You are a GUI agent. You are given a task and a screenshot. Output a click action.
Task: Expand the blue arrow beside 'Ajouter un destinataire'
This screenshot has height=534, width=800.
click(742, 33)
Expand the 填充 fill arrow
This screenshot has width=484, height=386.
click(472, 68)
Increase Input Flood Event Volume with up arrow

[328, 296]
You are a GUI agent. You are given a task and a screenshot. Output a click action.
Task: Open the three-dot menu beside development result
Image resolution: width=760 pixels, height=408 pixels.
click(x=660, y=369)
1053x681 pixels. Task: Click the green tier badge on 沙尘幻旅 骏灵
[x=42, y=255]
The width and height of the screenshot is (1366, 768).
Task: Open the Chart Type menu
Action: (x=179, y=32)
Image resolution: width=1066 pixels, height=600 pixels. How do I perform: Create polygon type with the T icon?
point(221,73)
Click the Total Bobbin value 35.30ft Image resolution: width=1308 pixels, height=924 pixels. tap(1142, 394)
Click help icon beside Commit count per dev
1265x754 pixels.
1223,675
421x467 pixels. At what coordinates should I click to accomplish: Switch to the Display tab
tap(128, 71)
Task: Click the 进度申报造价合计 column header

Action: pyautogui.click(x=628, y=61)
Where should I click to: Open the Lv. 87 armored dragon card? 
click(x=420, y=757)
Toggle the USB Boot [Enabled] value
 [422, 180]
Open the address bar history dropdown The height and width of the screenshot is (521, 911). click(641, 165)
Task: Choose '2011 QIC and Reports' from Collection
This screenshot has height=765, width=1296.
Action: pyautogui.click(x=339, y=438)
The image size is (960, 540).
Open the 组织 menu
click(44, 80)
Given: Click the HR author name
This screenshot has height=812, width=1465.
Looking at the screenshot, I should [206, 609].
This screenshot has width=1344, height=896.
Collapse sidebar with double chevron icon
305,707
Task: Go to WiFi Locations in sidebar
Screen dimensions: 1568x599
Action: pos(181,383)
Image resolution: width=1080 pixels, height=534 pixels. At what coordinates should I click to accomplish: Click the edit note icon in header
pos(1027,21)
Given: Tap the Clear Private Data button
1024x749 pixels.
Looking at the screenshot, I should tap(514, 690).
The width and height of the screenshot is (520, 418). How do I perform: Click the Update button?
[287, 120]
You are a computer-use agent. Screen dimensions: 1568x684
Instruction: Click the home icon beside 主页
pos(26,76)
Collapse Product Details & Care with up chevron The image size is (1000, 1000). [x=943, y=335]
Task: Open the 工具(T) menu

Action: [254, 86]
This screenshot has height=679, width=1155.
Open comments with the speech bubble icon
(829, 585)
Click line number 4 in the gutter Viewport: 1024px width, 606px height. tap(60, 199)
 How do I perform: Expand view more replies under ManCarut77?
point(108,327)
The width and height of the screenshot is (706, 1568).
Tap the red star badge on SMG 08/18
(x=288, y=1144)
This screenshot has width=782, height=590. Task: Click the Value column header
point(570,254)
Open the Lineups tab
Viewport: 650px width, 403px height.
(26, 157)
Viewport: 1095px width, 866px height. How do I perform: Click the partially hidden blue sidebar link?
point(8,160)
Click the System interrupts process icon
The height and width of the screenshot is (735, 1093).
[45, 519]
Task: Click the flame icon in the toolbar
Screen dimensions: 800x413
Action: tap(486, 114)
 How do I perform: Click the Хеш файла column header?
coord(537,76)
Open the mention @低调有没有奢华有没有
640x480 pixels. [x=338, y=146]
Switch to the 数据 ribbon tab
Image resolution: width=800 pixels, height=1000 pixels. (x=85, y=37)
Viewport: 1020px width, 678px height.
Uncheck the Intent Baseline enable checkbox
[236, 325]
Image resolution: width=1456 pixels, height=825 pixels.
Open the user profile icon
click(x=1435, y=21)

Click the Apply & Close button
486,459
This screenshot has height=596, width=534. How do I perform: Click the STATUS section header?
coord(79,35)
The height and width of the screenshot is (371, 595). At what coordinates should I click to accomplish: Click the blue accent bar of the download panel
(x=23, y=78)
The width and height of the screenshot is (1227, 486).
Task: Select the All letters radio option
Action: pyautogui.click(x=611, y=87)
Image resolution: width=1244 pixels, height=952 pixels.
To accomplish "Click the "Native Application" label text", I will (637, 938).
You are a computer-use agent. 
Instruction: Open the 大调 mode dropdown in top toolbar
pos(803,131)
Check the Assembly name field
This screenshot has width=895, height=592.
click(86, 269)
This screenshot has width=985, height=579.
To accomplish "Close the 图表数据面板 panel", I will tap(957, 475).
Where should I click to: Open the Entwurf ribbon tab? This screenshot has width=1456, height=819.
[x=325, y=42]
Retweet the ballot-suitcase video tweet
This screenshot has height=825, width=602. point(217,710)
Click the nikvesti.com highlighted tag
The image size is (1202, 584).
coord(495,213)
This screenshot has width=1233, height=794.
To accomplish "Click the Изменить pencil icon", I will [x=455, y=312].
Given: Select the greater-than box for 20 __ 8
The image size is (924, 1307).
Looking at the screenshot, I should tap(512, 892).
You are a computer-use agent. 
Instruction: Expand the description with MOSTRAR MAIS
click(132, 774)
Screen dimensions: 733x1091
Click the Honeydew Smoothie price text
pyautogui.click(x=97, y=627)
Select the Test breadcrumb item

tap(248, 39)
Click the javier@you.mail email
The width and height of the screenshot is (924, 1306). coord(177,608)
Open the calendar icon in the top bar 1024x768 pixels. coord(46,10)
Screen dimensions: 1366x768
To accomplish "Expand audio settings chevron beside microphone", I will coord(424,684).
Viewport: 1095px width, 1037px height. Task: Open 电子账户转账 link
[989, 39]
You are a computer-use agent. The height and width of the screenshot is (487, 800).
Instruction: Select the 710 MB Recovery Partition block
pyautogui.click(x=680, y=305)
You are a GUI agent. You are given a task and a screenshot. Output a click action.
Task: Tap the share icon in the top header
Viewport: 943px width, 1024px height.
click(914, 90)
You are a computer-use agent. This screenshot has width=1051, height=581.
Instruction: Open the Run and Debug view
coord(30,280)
++++++++++++++++++++
**Work item:**
All lines from the one containing "Task: Tap the share icon in the top header" through the end of the records, both ends included, are to be quoted exactly; please add nothing else.

**Solution to the problem:**
Task: Tap the share icon in the top header
Viewport: 943px width, 1024px height.
click(914, 90)
You are a computer-use agent. This screenshot has width=1051, height=581.
Instruction: Open the Run and Debug view
coord(30,280)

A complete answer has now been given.